Anna quit her job to be able to travel to South Africa and be part of the wedding of an old friend. We met in the summer of 1991, on my and my sister's usual polish holiday, and we spent more summers together, trying to stay in touch in Italy too. And when Rob, the missing guest , the missing friend, was gone forever from London, she shortly replaced him in my last months there.
Thanks to Anna, everyone realizes I'm there. They don't approach me straight away, probably I smell funny or probably they are just waiting for a queue to form and to greet me formerly.
Beppe and Max are having another drink, and they are the first to put something in my hand. You can always rely on friendships that survived primary school, the masturbation age, football battles and adulthood. Only Mera is missing, stuck in Italy.
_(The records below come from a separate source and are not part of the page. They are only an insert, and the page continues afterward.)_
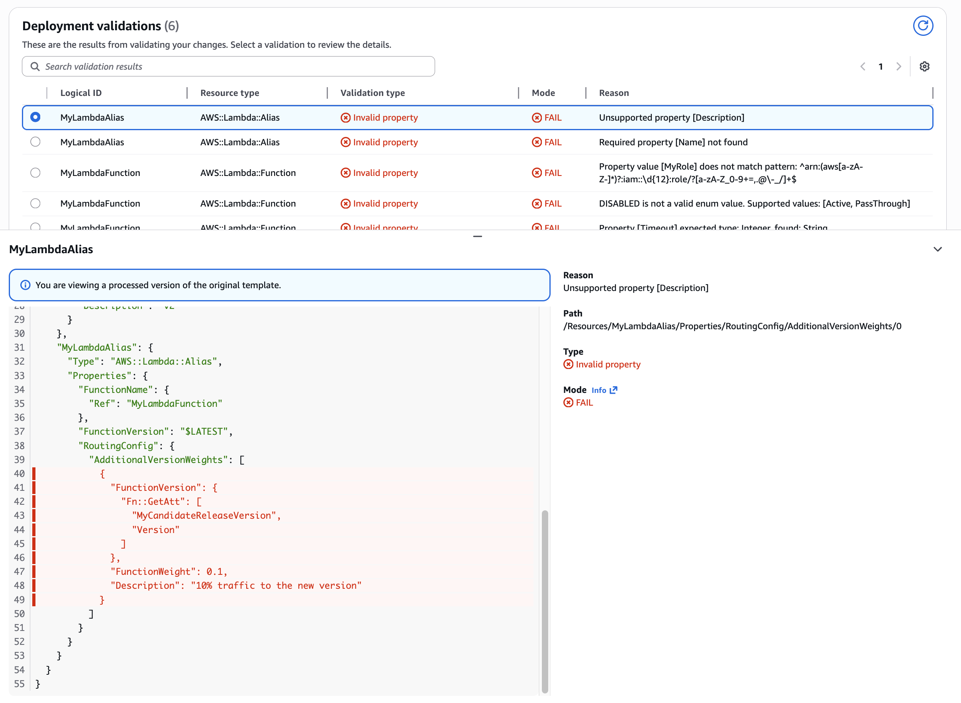This screenshot has width=961, height=703.
Task: Sort by the Reason column header
Action: point(613,93)
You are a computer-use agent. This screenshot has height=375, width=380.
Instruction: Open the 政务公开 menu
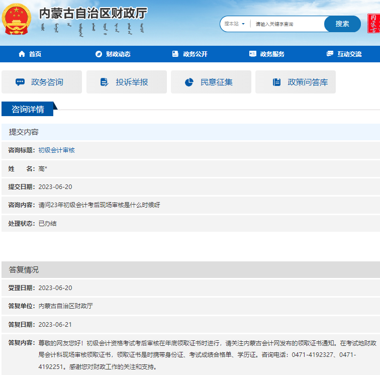[x=195, y=54]
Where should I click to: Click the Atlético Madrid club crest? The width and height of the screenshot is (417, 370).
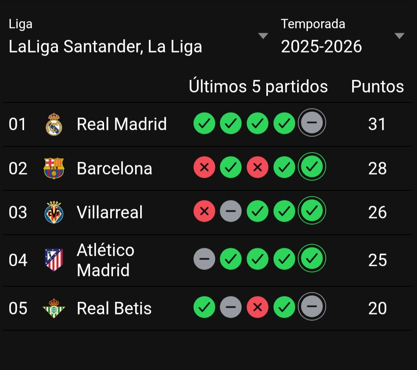[54, 260]
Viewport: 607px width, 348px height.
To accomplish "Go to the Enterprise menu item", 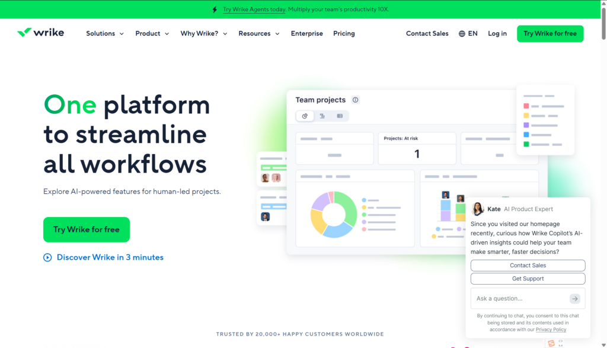I will pyautogui.click(x=306, y=34).
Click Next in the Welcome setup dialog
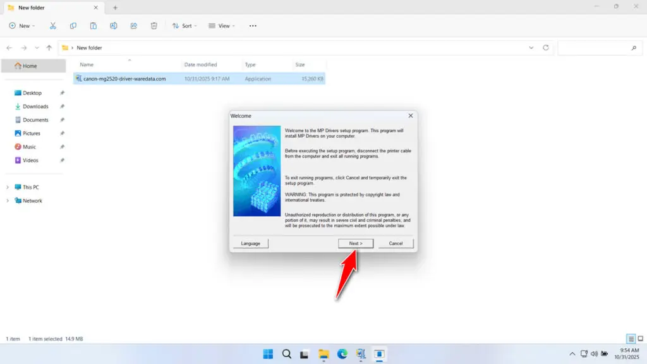647x364 pixels. click(356, 243)
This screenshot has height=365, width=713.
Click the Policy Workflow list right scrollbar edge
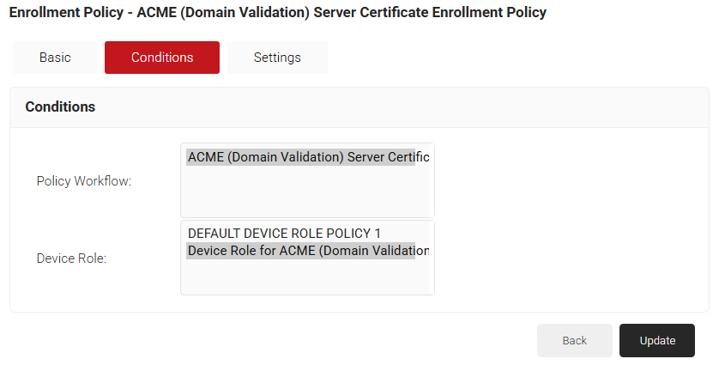click(x=432, y=180)
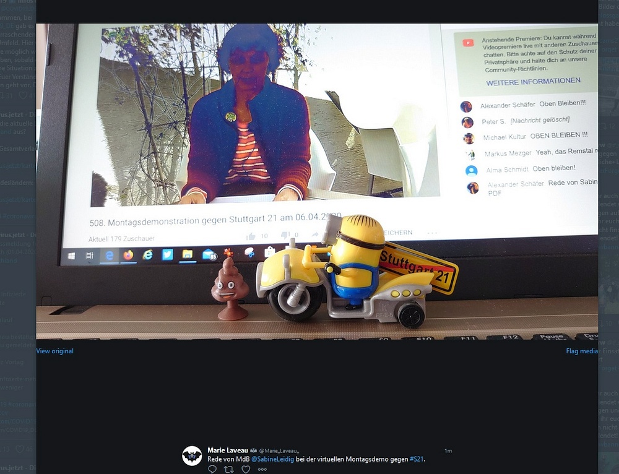Click the Twitter icon in the photographed taskbar
The width and height of the screenshot is (619, 474).
(167, 254)
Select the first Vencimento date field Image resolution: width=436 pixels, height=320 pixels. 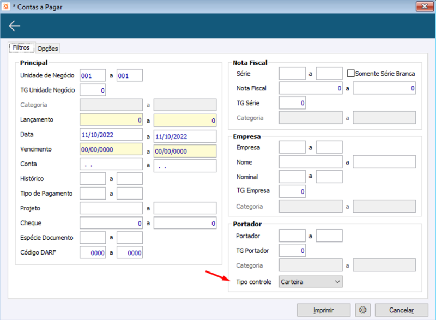click(x=111, y=149)
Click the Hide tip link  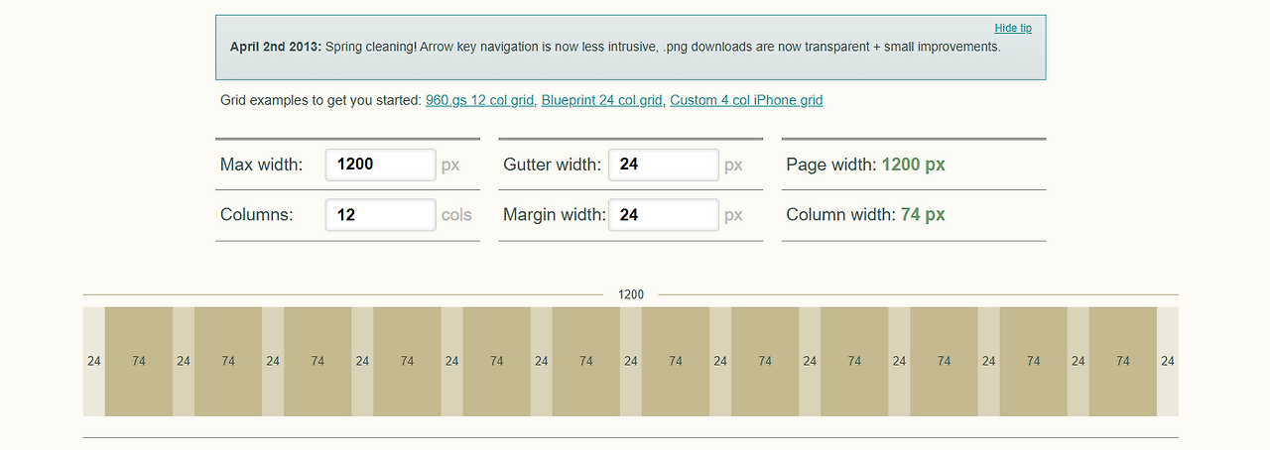click(x=1013, y=29)
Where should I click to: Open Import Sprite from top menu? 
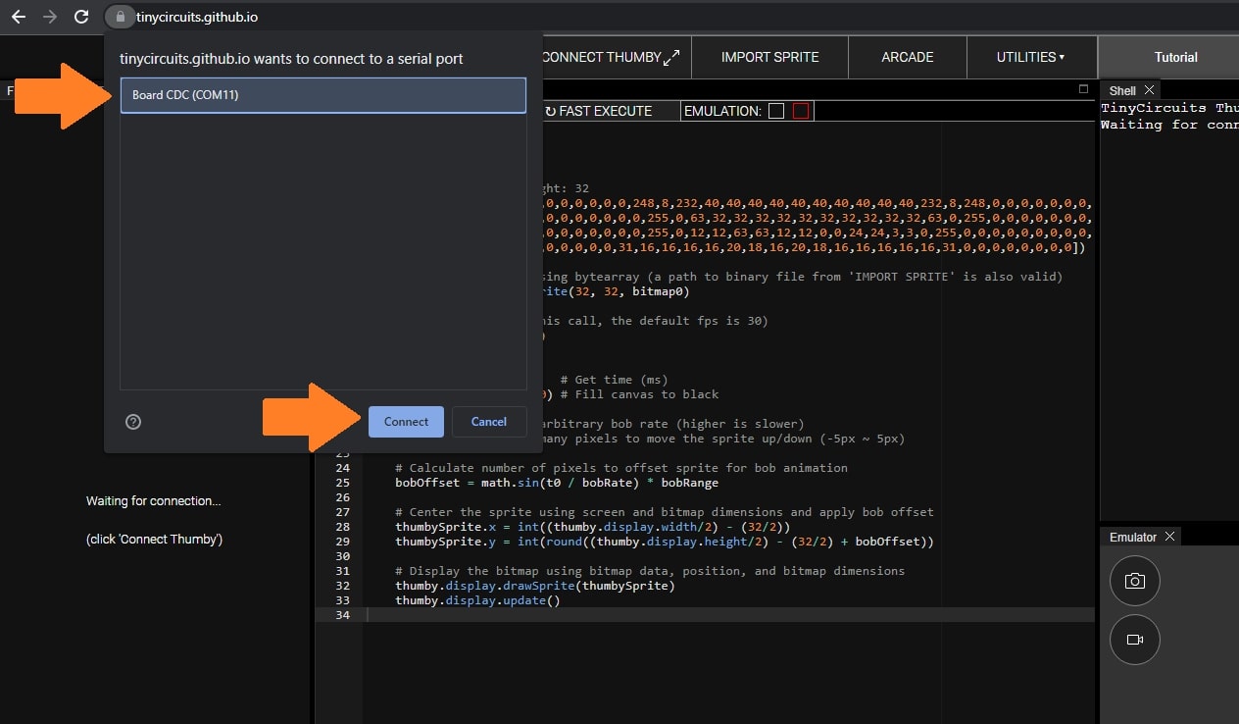click(x=769, y=57)
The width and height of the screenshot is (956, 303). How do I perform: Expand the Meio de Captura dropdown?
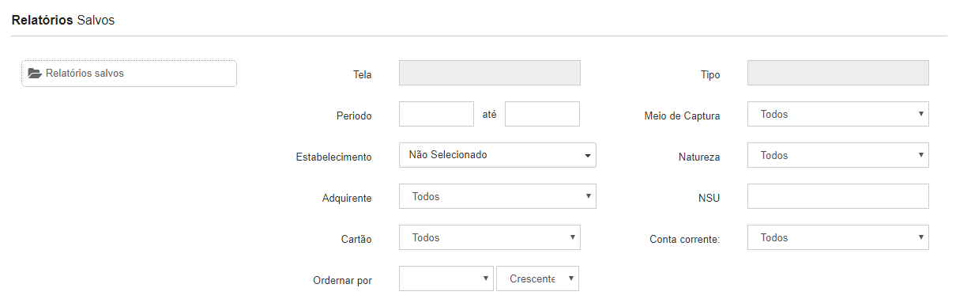(x=837, y=114)
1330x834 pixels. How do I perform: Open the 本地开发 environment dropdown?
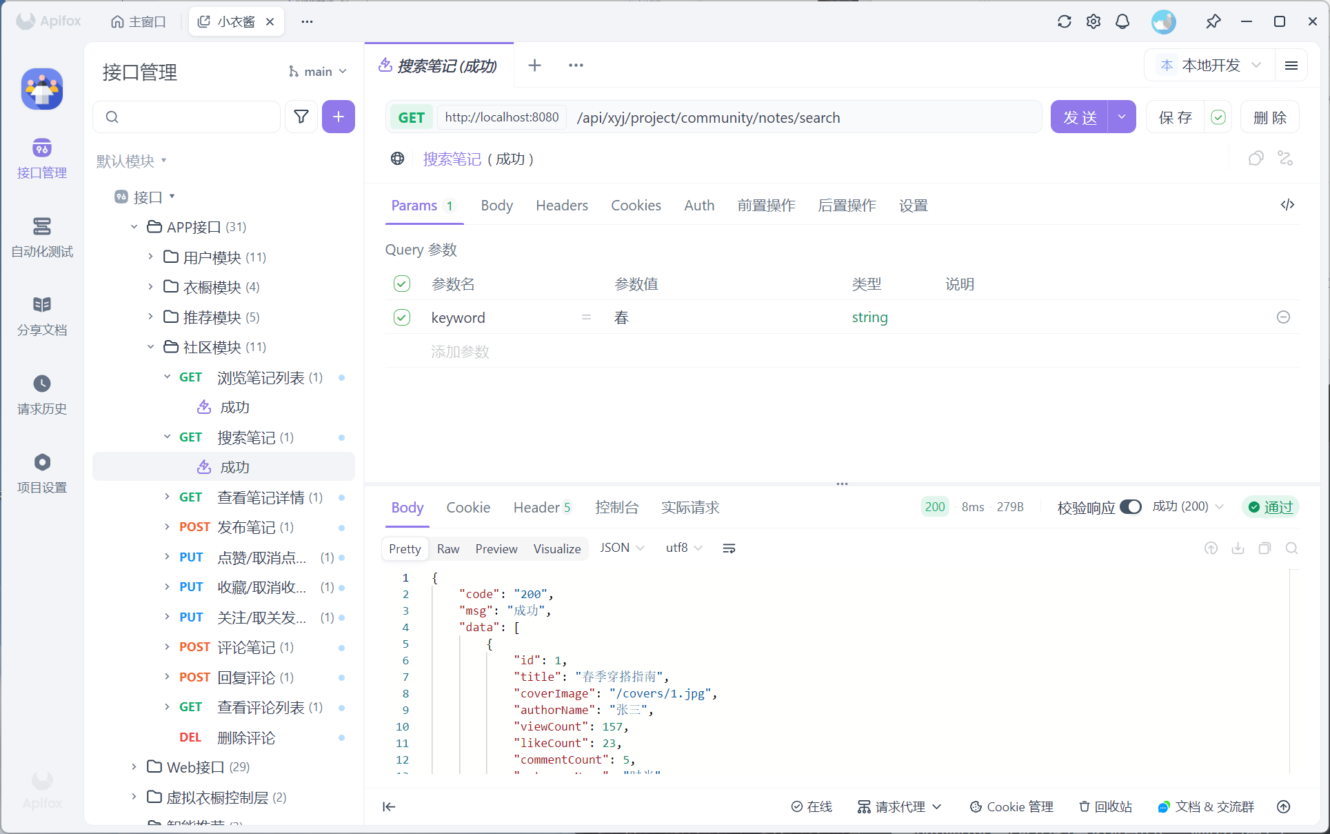point(1211,66)
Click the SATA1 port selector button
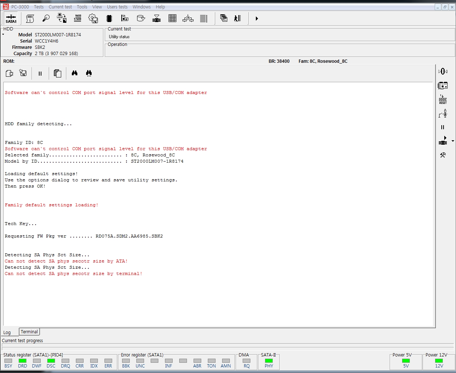 pos(11,18)
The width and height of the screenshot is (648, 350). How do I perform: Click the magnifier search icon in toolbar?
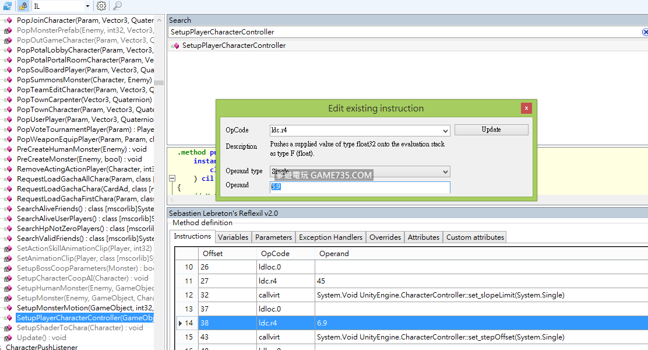click(117, 6)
Paolo and Veruska are talking with my sister now. Damn, she's so tall. And he's not (but hey, fuffa is his name). But he's the one and only true friend that I made in Italy in the later stages of my life there. We both lost our job in the early summer of 2001 and instead of bouncing back straight after, we decided to plan our future by relaxing at the empty Aquatica in Milan.
I saw him playing around, and then deciding to take things seriously. 3 kids and a wife later, I think he took things a bit too seriously.
Obviously at the bar the Londoners are sitting: Jonny and Jason. With Liz (Jonny's wife) and Roy (Jonny's dad). Jason is the guy who hired me in the December of 2001, and this was probably the only reason why I stayed. Later, as a thank you gesture, I used him as my main cowboy in the western I shot in 2004, the Game they Play.
Just look at the credits in that film. You will find so many familiar names. Jonny and his dad were part of it. Jonny, who moved to America and married Liz, one the guy I missed the most when he left.
Only Guy wasn't there, stuck in London. I owe so much to these three guys!
Someone is touching my bum. It must be someone who had a drink too much and likes to touch my bum. It's Ian . He knows my bum, after years of shared changing rooms and showers while playing football in London. Ian, who moved to America in 2006 and made me realize that I was left with really few friends in London.
Where is my cousin Renato? Probably hiding behind his mighty
Canon (apologize, Nikon!). And there he is, drinking too and looking very tired after a day where he probably shot around 1000 pictures...
All those names. Talking to each other, connecting, sharing stories. Some of them embarrassing, some of them too incredible to be true, but yet still memorable. (You know, I like to tell stories, and I like to tell them the way I want).
I'm here tonight ready to get married because a chain of events took me here. And the links between those events were these people. Which I love, and respect, and miss every time I feel like I need someone to drink with, or to talk to.
Some hours later, my big fish moment became even more similar to the one in the film: Max, Beppe and Ian tried to see if I could really transform into a big fish by throwing me into the hot and not-so-clean pool at Glenburn. With my camera, wallet and mobile phone. I survived somehow (even if I was spanked hard), not my camera, which died the night before the wedding.
There is a line from Wear the sunscreen that says: Understand that friends come and go, but for the precious few you should hold on.